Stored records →
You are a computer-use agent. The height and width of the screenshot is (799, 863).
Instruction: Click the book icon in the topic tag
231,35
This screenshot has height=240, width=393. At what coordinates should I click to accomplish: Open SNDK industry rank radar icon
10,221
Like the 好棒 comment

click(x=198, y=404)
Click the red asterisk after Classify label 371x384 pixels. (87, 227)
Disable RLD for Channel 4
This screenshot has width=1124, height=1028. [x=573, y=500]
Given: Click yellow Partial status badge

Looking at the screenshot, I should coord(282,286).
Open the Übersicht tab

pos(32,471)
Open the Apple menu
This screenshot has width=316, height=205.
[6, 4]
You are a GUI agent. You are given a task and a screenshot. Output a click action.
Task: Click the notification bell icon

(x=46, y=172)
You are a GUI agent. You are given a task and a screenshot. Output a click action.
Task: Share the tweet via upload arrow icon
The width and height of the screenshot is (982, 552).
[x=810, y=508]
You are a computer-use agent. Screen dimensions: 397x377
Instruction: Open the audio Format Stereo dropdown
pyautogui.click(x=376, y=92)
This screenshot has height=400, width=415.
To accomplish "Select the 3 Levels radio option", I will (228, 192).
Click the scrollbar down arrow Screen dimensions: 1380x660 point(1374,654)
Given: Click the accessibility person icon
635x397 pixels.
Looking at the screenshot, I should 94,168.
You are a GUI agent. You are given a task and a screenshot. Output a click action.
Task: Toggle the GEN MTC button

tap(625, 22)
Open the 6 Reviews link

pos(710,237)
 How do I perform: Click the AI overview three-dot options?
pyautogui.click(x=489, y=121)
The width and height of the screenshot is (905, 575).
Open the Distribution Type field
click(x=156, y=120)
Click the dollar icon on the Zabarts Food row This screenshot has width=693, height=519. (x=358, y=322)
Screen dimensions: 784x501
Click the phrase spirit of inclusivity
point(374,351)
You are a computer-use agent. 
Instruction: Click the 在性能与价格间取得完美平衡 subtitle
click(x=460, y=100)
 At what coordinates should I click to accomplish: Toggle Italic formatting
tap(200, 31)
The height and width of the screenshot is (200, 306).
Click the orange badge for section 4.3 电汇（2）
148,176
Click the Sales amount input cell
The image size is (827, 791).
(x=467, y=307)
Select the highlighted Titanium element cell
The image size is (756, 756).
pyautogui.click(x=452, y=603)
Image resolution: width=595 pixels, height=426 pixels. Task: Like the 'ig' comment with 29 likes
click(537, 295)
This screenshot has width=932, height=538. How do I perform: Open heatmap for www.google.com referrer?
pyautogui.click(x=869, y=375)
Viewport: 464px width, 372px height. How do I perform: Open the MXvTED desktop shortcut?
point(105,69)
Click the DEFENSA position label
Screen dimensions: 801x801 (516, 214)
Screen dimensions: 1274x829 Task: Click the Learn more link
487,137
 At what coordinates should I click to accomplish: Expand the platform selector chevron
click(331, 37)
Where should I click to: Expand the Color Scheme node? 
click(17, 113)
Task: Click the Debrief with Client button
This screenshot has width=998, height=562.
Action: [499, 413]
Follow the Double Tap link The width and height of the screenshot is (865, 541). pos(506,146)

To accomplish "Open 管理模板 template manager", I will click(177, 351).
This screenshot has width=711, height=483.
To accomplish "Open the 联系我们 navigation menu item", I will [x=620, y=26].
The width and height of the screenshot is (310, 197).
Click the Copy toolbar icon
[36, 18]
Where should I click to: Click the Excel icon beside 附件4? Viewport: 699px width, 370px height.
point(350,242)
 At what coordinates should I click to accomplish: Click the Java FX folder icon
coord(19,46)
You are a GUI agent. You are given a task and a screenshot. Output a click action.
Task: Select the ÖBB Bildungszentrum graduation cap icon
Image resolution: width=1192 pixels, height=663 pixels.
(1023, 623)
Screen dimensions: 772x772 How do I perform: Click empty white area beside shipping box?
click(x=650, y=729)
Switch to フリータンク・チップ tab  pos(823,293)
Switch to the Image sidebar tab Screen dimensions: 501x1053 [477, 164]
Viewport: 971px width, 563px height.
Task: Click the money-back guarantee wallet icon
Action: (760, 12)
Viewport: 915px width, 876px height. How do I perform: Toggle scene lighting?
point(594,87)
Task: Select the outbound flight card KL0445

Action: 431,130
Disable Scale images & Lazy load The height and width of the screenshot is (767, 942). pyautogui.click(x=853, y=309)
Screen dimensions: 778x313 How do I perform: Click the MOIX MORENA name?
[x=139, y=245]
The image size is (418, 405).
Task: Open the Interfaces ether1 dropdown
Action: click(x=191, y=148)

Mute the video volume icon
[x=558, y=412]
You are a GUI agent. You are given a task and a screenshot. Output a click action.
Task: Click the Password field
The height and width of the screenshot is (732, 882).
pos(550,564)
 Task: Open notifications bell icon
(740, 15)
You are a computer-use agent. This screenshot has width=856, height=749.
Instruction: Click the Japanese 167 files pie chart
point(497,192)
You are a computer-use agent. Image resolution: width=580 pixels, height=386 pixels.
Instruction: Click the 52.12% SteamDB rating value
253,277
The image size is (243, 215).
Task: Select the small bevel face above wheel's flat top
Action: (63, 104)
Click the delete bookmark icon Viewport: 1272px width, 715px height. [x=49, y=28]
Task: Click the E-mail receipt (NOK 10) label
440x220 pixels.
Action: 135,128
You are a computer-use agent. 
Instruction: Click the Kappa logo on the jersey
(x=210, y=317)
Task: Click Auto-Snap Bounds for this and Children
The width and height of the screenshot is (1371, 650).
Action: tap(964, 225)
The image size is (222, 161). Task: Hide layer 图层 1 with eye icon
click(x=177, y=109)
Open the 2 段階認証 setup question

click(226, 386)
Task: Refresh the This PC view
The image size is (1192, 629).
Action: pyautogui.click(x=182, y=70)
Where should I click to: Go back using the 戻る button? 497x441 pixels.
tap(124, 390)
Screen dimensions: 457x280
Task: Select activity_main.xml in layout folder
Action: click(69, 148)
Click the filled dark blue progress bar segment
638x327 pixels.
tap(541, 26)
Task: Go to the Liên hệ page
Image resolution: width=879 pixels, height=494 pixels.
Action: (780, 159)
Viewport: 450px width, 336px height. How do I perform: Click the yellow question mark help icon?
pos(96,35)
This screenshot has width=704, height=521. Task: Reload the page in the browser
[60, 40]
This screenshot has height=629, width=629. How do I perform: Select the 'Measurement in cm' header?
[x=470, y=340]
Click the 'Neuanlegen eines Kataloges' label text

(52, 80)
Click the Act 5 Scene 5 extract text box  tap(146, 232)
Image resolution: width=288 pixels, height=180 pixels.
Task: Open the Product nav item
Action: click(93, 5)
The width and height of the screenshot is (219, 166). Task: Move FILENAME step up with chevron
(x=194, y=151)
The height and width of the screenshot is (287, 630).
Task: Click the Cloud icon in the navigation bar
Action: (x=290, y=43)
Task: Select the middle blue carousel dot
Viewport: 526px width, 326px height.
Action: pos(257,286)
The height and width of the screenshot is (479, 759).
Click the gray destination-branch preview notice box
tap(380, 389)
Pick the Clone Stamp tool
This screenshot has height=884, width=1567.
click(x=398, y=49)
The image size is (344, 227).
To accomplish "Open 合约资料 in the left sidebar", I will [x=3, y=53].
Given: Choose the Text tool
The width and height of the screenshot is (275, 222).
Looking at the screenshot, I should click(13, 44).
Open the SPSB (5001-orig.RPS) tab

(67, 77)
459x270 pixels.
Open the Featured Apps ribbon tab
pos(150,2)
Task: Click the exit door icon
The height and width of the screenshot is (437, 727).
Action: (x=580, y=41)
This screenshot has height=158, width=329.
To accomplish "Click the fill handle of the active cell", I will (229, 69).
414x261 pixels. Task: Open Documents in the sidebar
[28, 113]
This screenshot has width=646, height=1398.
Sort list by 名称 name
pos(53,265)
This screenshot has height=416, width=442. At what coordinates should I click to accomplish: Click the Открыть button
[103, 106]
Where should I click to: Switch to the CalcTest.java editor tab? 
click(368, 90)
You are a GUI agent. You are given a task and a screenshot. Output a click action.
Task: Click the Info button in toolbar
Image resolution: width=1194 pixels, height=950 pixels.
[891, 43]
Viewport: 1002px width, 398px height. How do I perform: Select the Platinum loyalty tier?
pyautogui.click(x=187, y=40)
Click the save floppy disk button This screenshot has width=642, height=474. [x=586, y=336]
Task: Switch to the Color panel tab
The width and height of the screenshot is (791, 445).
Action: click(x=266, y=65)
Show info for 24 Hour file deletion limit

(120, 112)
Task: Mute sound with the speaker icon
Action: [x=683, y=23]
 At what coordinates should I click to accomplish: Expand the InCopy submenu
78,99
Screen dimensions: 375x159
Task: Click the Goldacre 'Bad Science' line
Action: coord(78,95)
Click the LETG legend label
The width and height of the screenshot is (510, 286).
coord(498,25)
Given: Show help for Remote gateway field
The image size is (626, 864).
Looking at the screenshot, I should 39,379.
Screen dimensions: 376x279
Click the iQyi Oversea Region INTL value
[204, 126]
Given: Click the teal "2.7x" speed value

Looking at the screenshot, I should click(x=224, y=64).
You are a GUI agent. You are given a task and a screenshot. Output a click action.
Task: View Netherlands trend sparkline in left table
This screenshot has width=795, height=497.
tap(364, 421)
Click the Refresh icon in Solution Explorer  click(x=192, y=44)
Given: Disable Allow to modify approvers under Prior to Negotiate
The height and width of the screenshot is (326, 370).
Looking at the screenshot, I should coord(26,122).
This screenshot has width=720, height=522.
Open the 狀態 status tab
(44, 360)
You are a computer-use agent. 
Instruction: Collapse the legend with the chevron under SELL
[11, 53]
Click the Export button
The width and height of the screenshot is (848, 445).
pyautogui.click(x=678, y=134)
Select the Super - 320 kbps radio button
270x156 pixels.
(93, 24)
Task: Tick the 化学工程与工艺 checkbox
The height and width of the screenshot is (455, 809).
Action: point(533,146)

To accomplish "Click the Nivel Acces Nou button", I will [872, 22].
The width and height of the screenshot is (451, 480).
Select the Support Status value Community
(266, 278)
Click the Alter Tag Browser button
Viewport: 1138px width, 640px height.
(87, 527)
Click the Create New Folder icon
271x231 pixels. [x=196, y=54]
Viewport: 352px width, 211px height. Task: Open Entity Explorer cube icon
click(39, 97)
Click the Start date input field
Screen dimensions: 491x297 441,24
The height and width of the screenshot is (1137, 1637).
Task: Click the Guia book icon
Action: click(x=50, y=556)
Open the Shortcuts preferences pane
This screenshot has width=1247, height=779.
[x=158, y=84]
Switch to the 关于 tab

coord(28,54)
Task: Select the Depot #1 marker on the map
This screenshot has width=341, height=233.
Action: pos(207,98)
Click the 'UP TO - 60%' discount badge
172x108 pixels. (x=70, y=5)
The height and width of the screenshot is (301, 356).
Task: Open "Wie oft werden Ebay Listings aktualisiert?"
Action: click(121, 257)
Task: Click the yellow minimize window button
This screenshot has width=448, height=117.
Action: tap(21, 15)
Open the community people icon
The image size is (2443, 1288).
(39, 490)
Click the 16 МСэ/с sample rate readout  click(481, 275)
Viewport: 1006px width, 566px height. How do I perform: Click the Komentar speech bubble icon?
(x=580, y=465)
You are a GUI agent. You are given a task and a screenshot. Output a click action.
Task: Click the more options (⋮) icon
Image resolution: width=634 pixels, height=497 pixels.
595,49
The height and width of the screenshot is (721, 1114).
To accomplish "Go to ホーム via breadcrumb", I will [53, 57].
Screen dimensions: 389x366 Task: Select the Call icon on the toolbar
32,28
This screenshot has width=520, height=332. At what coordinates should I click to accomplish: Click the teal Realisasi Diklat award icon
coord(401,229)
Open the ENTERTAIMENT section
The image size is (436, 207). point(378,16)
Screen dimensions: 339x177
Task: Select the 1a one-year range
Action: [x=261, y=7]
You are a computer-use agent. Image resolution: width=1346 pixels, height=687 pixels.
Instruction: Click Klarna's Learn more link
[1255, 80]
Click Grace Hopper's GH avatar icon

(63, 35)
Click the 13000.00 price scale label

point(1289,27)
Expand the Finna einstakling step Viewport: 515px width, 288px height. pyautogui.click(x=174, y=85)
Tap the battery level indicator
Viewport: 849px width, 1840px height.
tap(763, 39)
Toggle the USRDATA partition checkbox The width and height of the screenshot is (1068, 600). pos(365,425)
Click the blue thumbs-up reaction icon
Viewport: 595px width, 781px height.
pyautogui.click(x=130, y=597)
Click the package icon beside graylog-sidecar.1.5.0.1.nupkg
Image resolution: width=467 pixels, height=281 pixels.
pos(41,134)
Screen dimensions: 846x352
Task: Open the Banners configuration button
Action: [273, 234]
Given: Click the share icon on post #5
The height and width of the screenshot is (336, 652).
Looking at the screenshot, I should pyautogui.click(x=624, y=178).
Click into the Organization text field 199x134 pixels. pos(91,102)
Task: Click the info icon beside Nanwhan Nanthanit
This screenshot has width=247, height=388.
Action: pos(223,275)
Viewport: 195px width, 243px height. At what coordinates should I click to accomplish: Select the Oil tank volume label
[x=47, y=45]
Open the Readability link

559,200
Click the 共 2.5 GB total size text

Prompt → Where a line in the entries holds the word "checkbox", copy that line.

Task solution →
Task: Tick the 化学工程与工艺 checkbox
Toggle the USRDATA partition checkbox The width and height of the screenshot is (1068, 600). pos(365,425)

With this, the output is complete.